In the latest win for Sydney’s Verschuren Centre biotech hub, agtech startup CoteX Technologies has relocated from India to use the facility.
Founded in 2018 by chemical engineer Santosh Yadav, CoteX uses a process called thermoforming to apply delayed-release coatings to fertilizer pellets more cheaply than existing methods.
“Polymer-coated fertilizer exists in the market, but our innovation is we can make it at much lower cost without sacrificing the quality,” Yadav said in an interview. “So, we can break the barrier of poor adoption of these products, which happens because the cost is traditionally so high.”
The company is creating a pilot-scale lab at the Verschuren Centre, which offers laboratory space for biotech and cleantech companies.
The centre has recently made headlines for enticing a roster of heavy-hitting biotech companies to move to Sydney to use its industrial fermentation facilities. Yadav said he chose the centre to be closer to the North American consumer fertilizer market.
CoteX is Yadav’s second fertilizer startup. His first, CelluloseTek, used an earlier generation of technology that has since become the industry standard.

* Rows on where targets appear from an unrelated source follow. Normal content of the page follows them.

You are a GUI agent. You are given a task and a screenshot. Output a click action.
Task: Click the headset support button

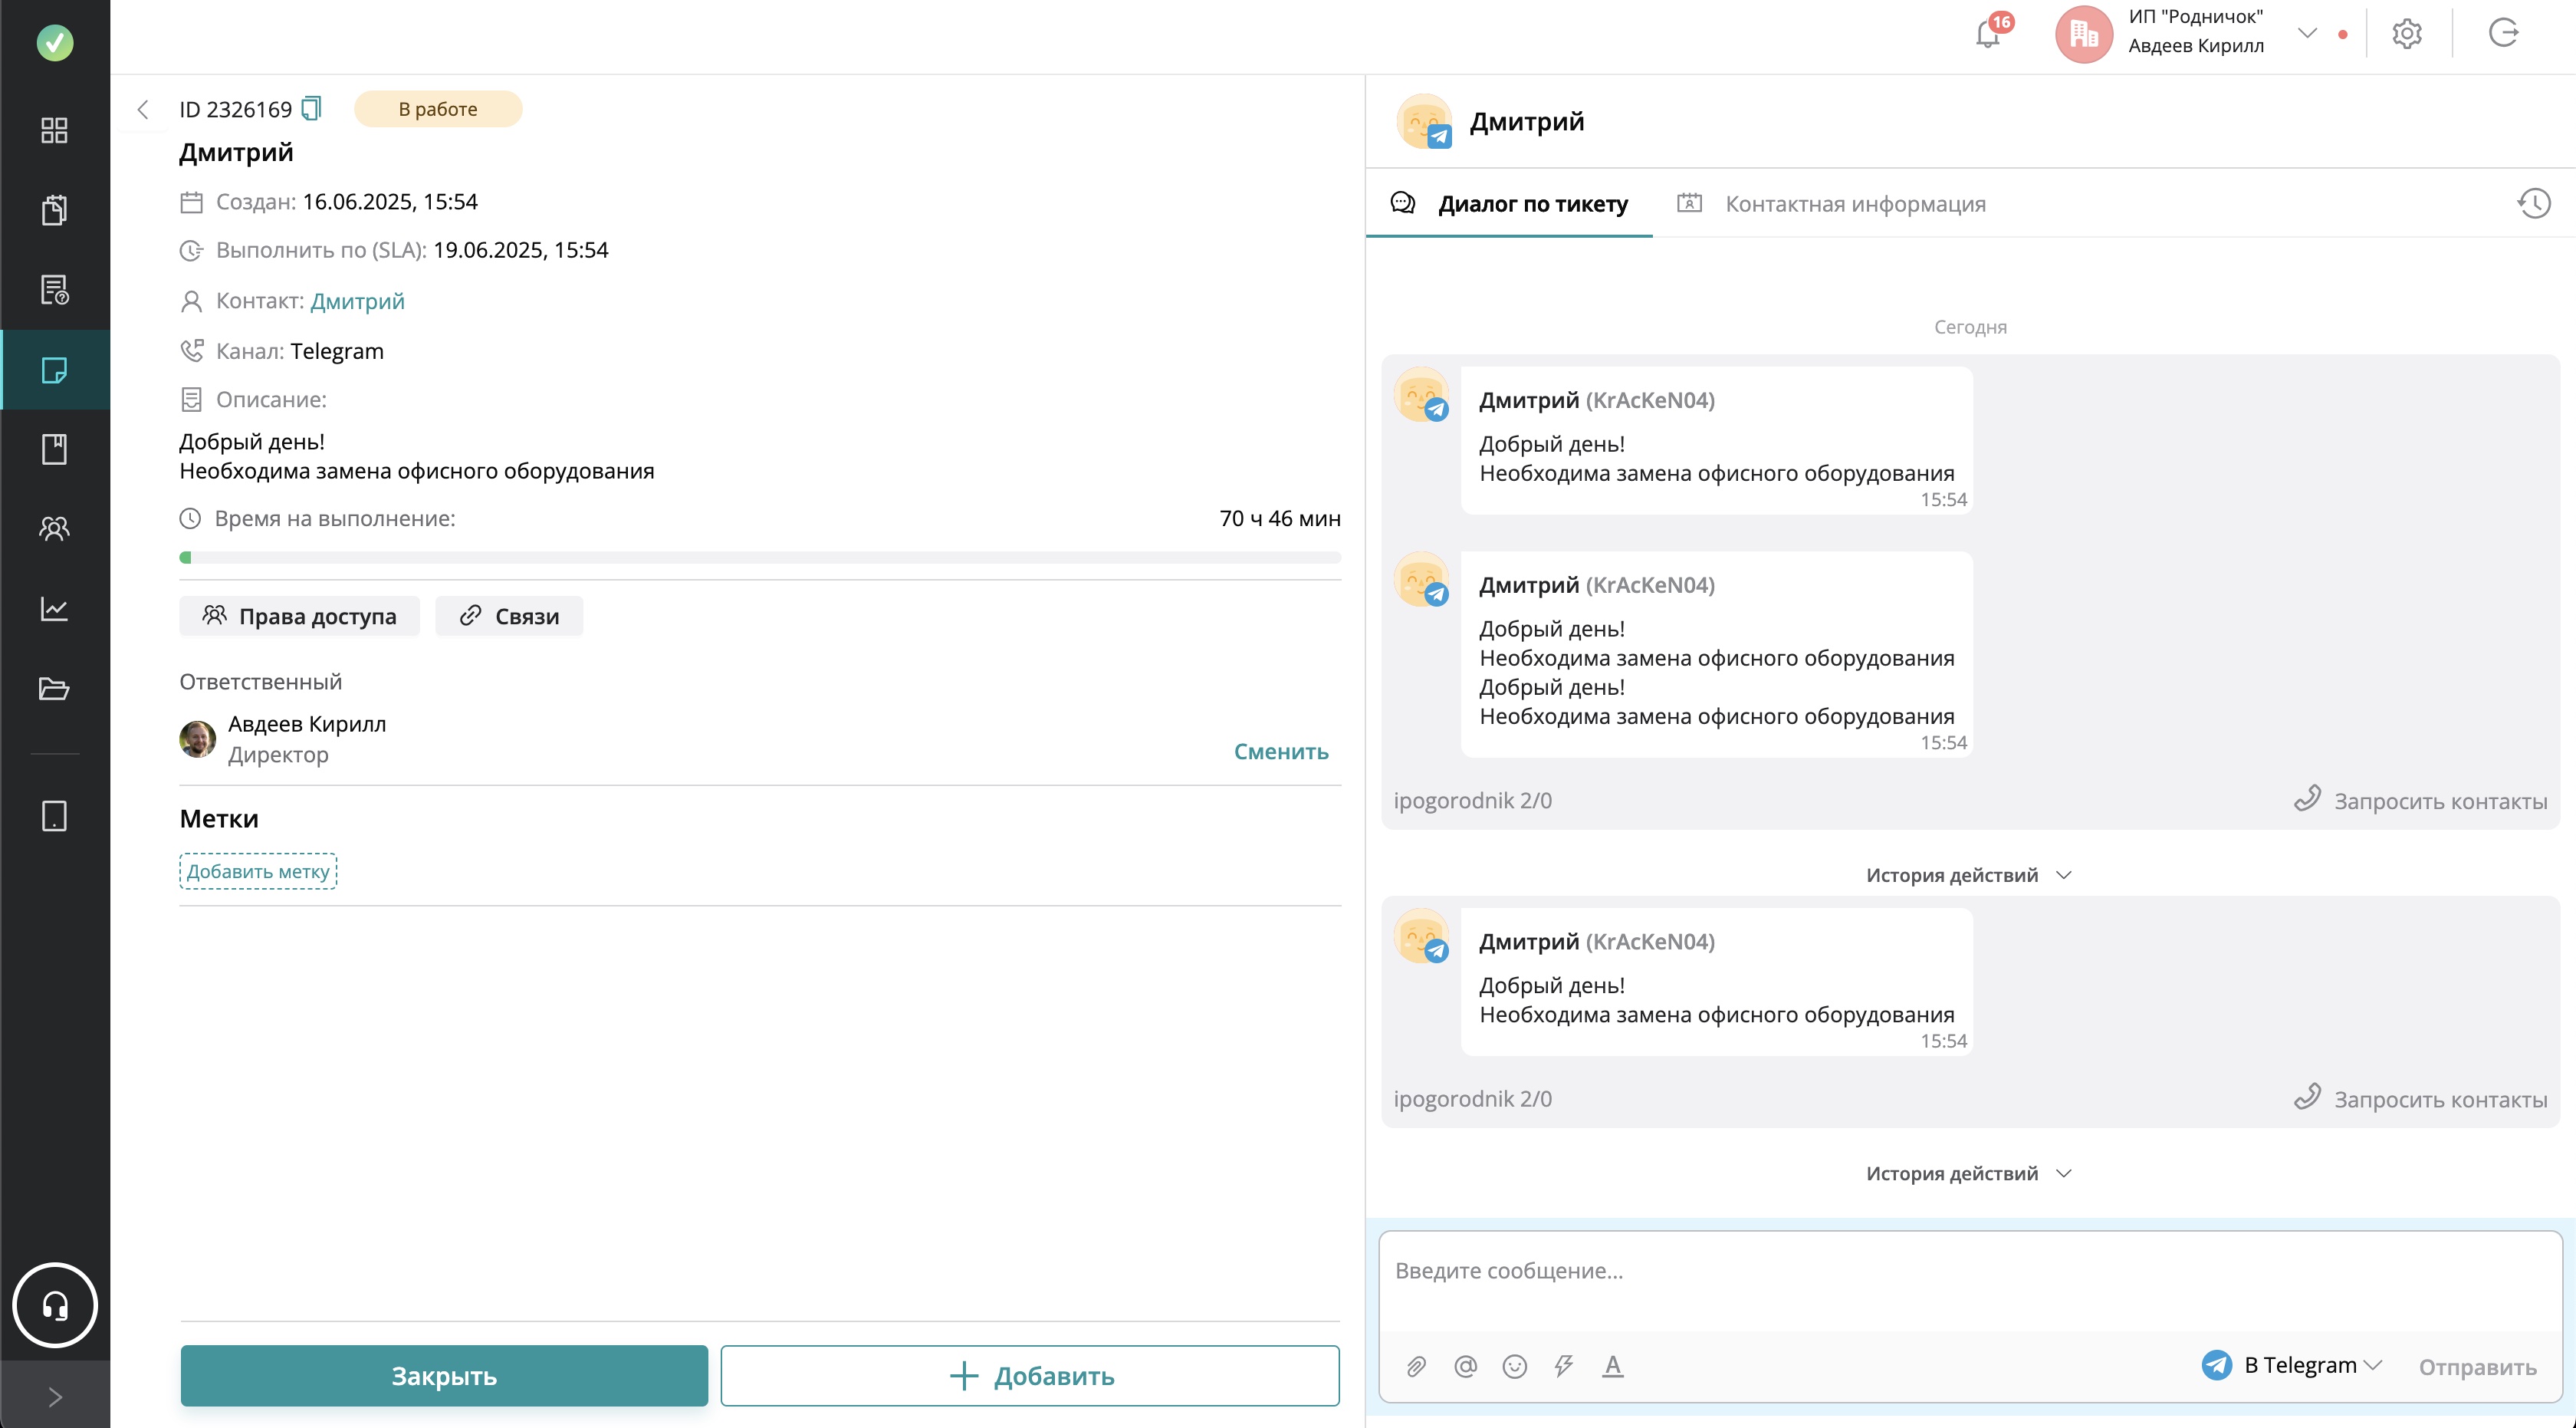[54, 1305]
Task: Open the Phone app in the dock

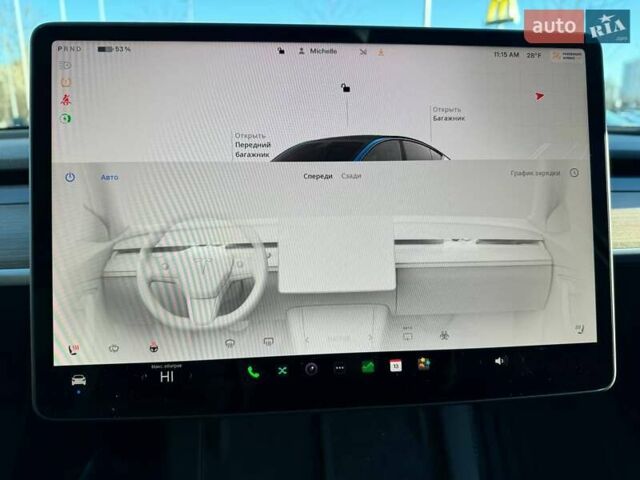Action: (x=252, y=370)
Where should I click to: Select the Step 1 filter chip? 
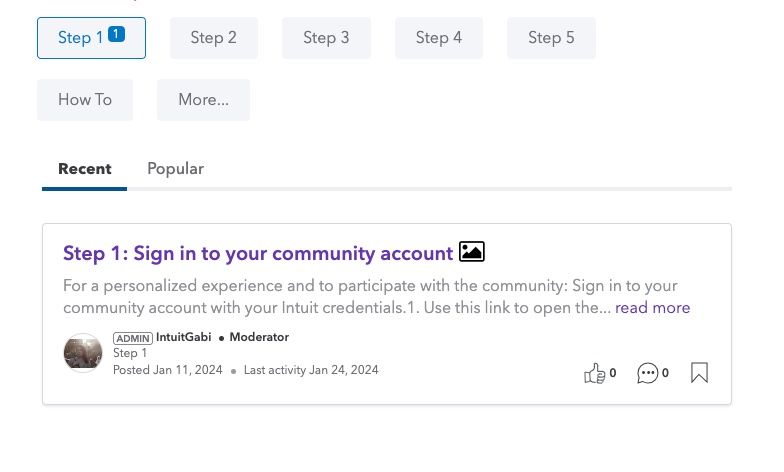[x=92, y=38]
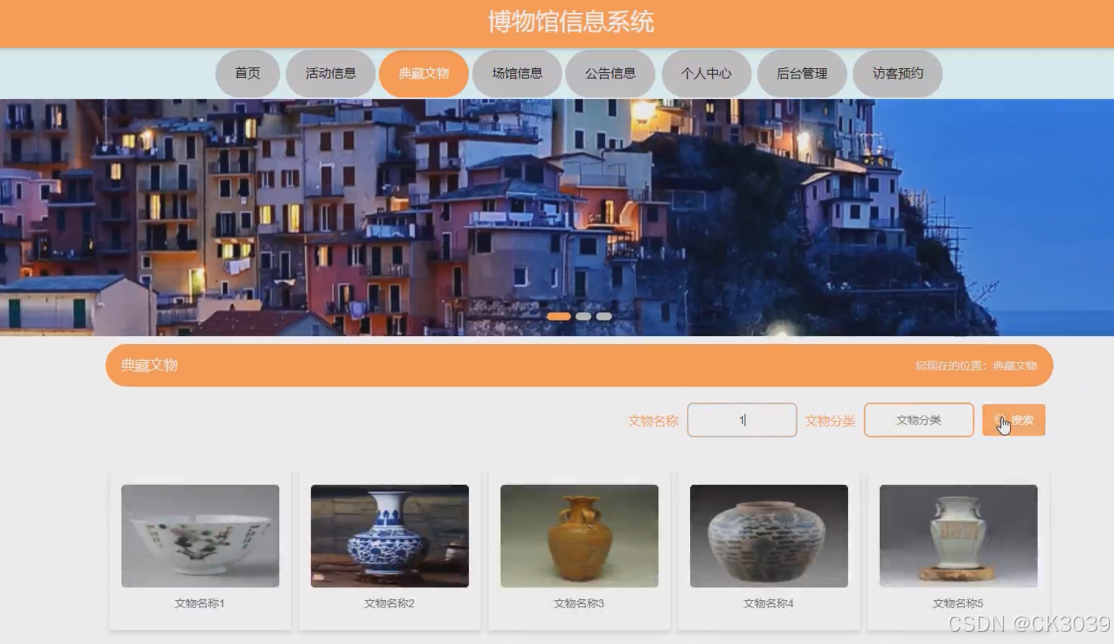This screenshot has width=1114, height=644.
Task: Select the third carousel indicator dot
Action: pos(603,315)
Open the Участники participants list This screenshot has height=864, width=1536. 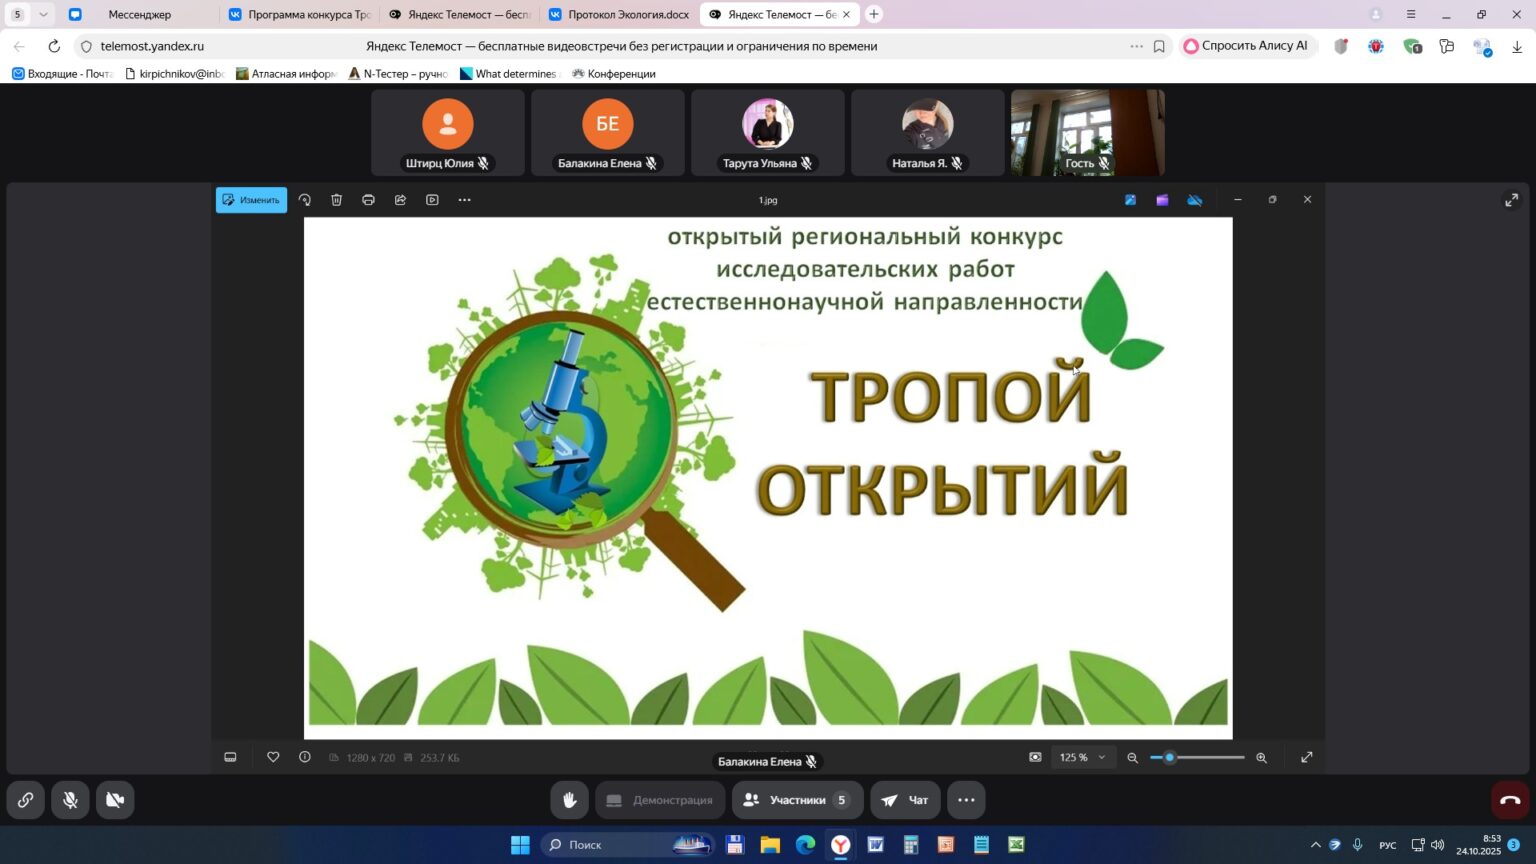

CelluloseTek’s process involved spraying pellets with liquid polymer with the help of a rotating drum. CoteX drapes a sheet of dry polymer over the pellets and uses a chemical reaction to bond it to the fertilizer.
Coating fertilizer is useful because it can otherwise dissolve too quickly, releasing its nutrient payload into the local watershed before plants can absorb it.
Yadav said CoteX’s coating process is much cheaper and more versatile than liquid coating. He estimates that it could reduce manufacturing costs by as much as 80 percent.
“Our process is much faster than the liquid coating,” he said. “And also it’s polymer-independent. We can use almost any polymer. That means we can use the most cost-efficient polymer in very low, low amounts.”
Yadav decided to move CoteX to Nova Scotia in December with the backing of Innovacorp’s Green Shoots program, which offers mentorship and $40,000 grants for agtech and cleantech startups with completed prototypes.
He is in the process of readying a pilot-scale production facility at the Verschuren Centre, travelling between Cape Breton and India, where he employs two part-time engineers. By next month, he hopes to have the production line built and five employees in Nova Scotia.
If the pilot goes well, he hopes to set up a commercial-scale plant within about two years, built in collaboration with a major fertilizer company that Yadav said will act as his commercialization partner.
One possible partner is a Japanese fertilizer maker with whom Yadav is in the process of negotiating a $2 million joint venture, and another is a Canadian firm.
And to help fund the commercialization process, Yadav has raised $500,000 of equity funding from a fertilizer company and just shy of $1 million from Atlantic Canadian investors.
CoteX’s first target market will be the consumer fertilizer and home gardening industry, because it will not require Yadav’s team to scale production as quickly as would be necessary for the commercial market.
“In the consumer market, we don't have to make high volumes,” he said. “It's a low volume, high margin product, and our pilot plant will have enough capacity for serving the consumer market in North America.
“These will be branded or co-branded products, and will be sold through either partnership with one of the retailers or through independent distributors.”